__What this task involves__
Print the line containing "You are a computer-use agent. Image resolution: width=803", then every line after it through the end of the material, exactly as written and without pictures.

━━━━━ Information supplied ━━━━━

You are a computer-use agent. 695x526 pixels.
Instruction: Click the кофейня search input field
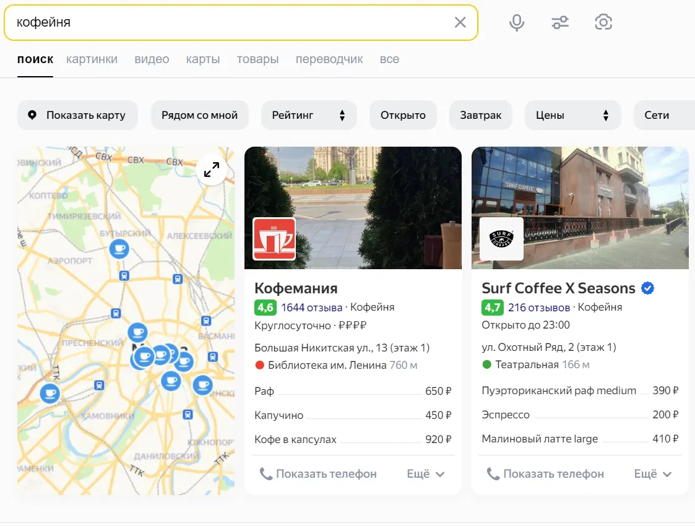point(230,22)
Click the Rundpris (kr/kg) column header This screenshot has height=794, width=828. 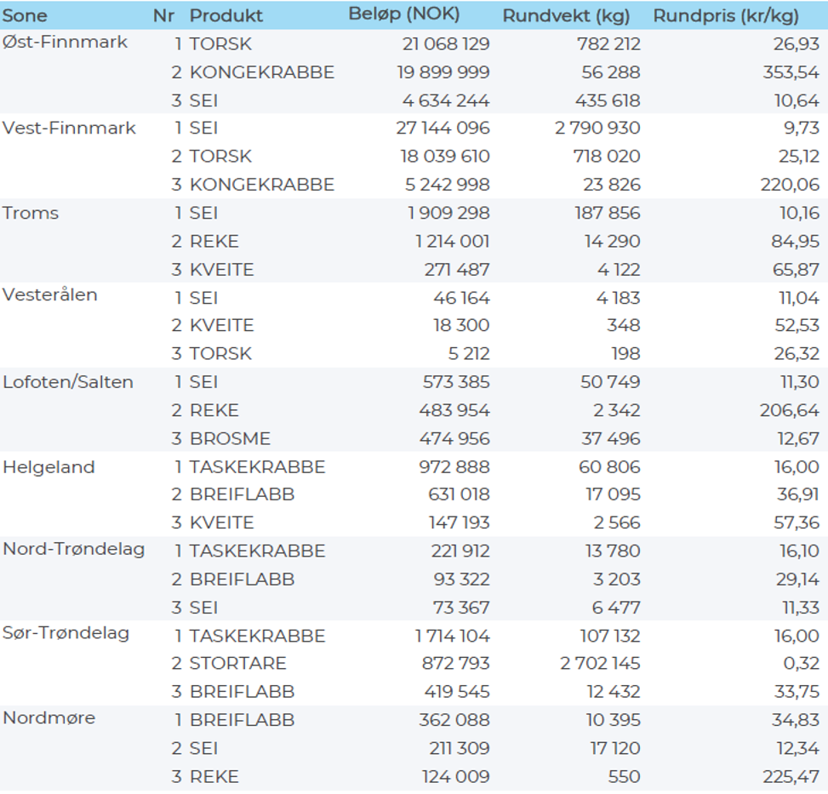[726, 16]
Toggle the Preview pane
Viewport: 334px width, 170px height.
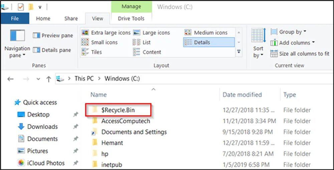tap(53, 35)
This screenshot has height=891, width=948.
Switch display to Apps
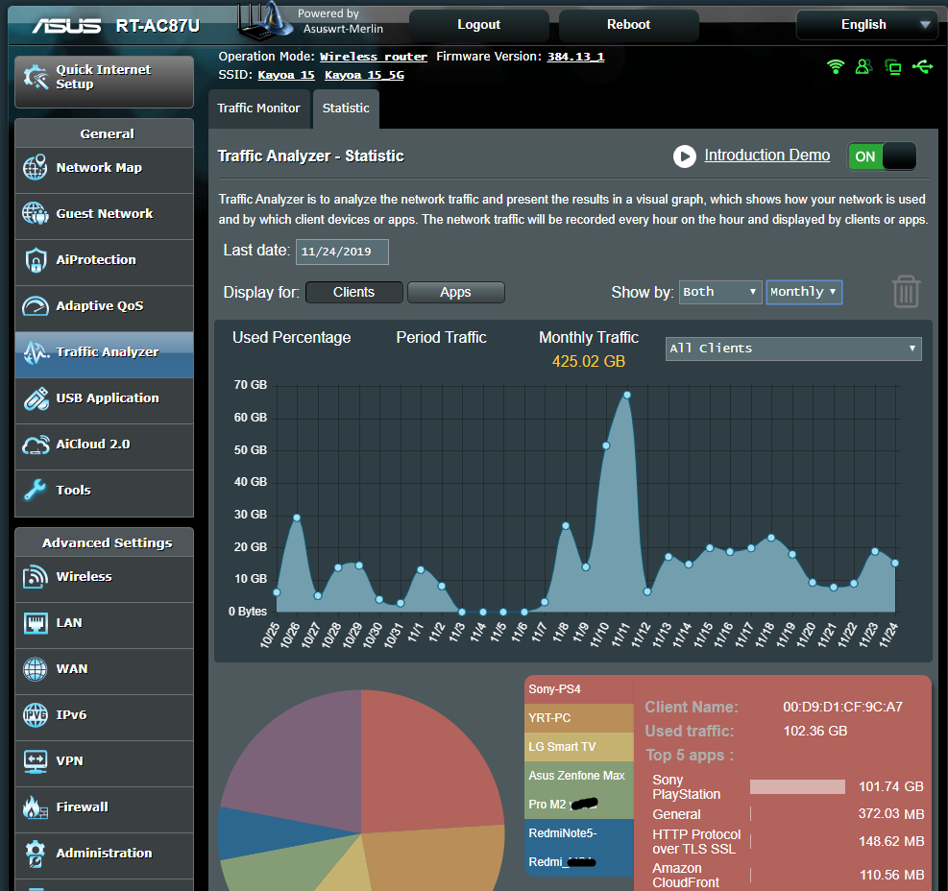[455, 292]
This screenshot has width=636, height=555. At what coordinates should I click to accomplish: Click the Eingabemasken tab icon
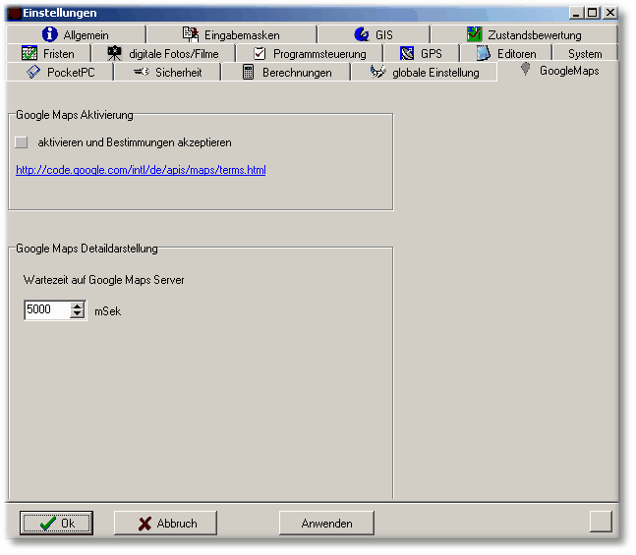point(191,34)
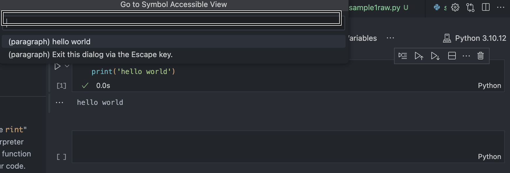Click the Execute Cell and Below icon
Image resolution: width=510 pixels, height=173 pixels.
[x=435, y=56]
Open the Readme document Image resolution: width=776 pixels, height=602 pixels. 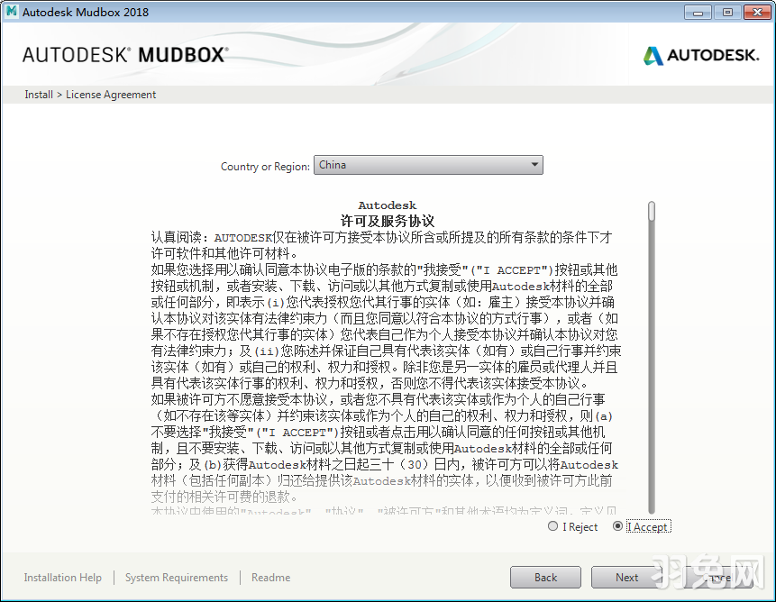tap(270, 577)
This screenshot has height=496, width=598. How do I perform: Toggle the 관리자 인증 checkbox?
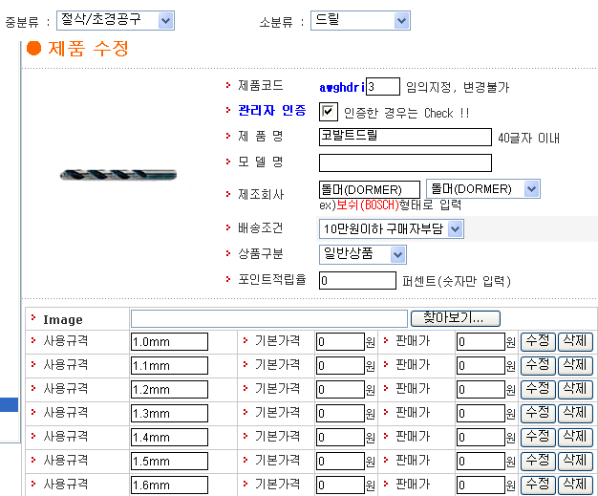pos(328,112)
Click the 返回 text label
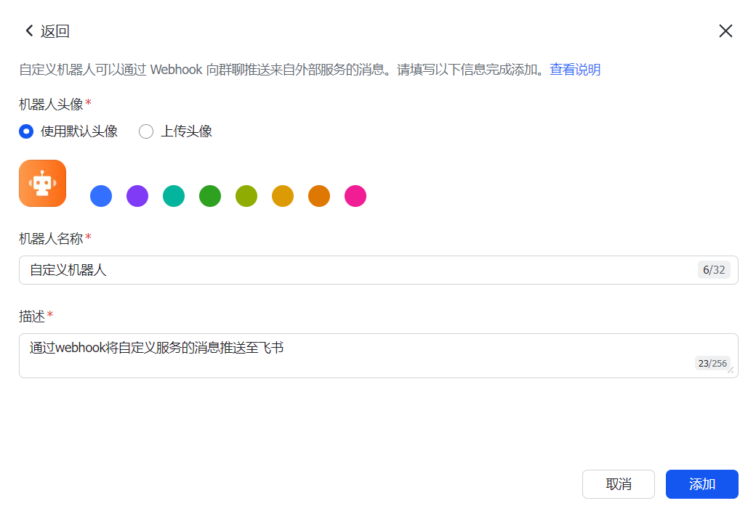 point(55,31)
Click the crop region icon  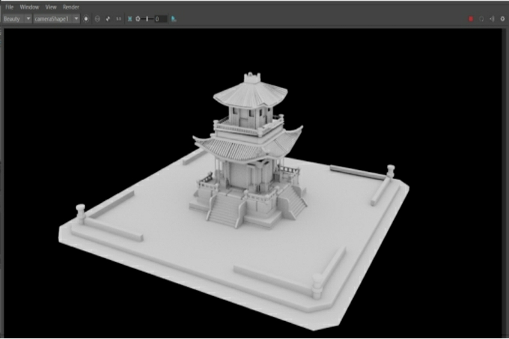click(108, 19)
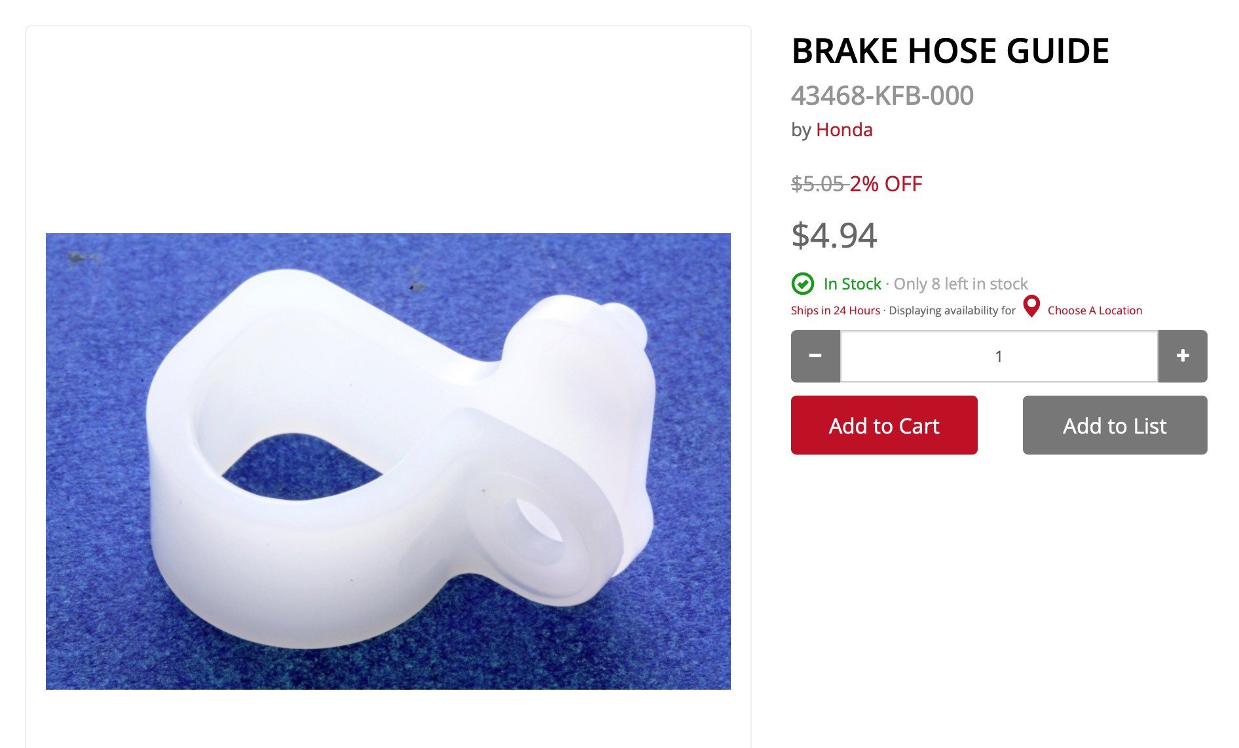Image resolution: width=1239 pixels, height=748 pixels.
Task: Open the brake hose guide product photo
Action: [388, 461]
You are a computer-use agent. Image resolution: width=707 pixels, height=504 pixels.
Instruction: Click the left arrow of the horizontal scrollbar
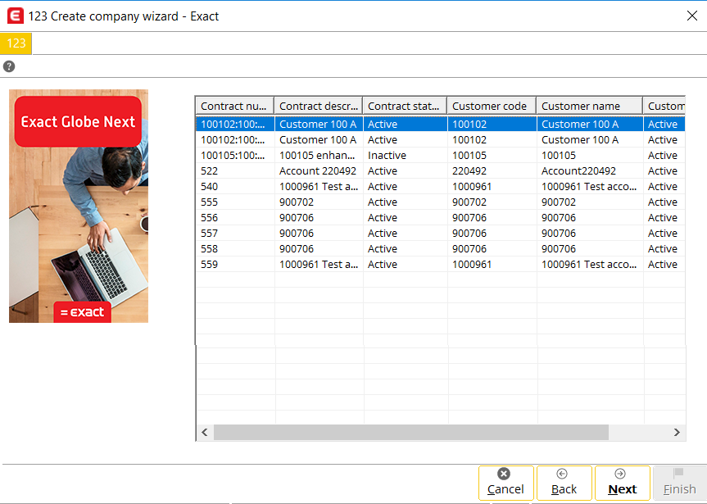(x=204, y=432)
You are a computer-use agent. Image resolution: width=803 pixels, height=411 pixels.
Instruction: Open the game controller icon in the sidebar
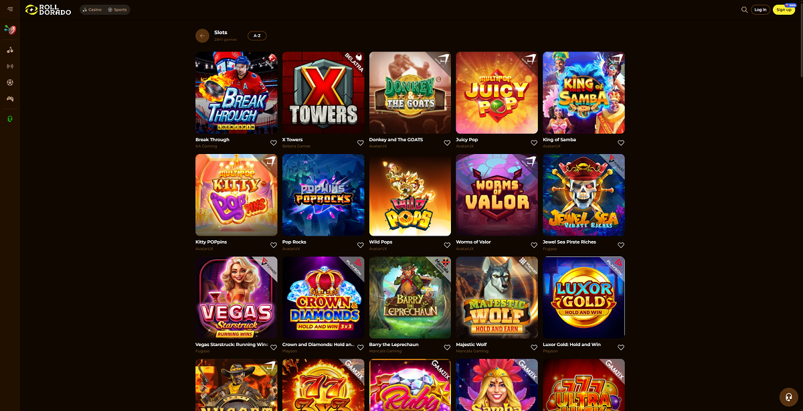point(10,98)
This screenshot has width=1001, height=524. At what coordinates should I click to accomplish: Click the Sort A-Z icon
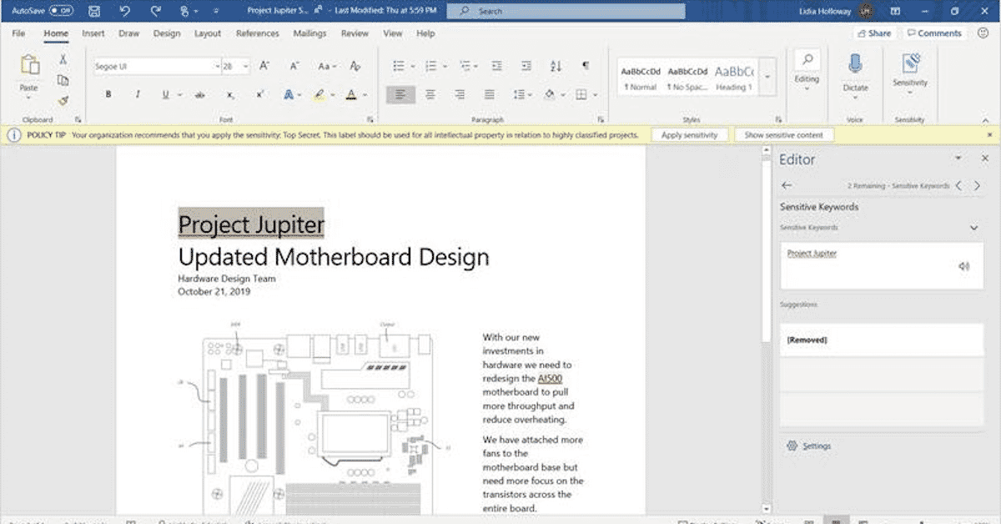(556, 66)
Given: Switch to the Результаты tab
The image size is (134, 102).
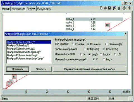Looking at the screenshot, I should pyautogui.click(x=44, y=9).
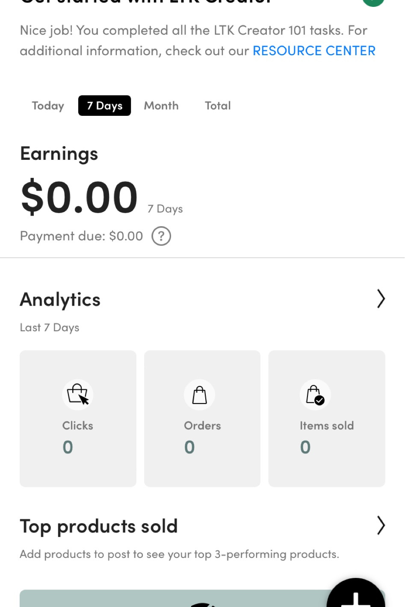Tap the teal banner card at bottom
Viewport: 405px width, 607px height.
click(x=171, y=598)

━━━━━

__Exercise answer__
You are a computer-use agent. Image resolution: width=803 pixels, height=411 pixels.
Instruction: Open the game controller icon in the sidebar
point(10,98)
This screenshot has width=1001, height=524. At what coordinates should I click to accomplish: Click the Sort A-Z icon
(556, 66)
Given: Switch to the Результаты tab
The image size is (134, 102).
Looking at the screenshot, I should pyautogui.click(x=44, y=9).
Tap the teal banner card at bottom
Viewport: 405px width, 607px height.
click(x=171, y=598)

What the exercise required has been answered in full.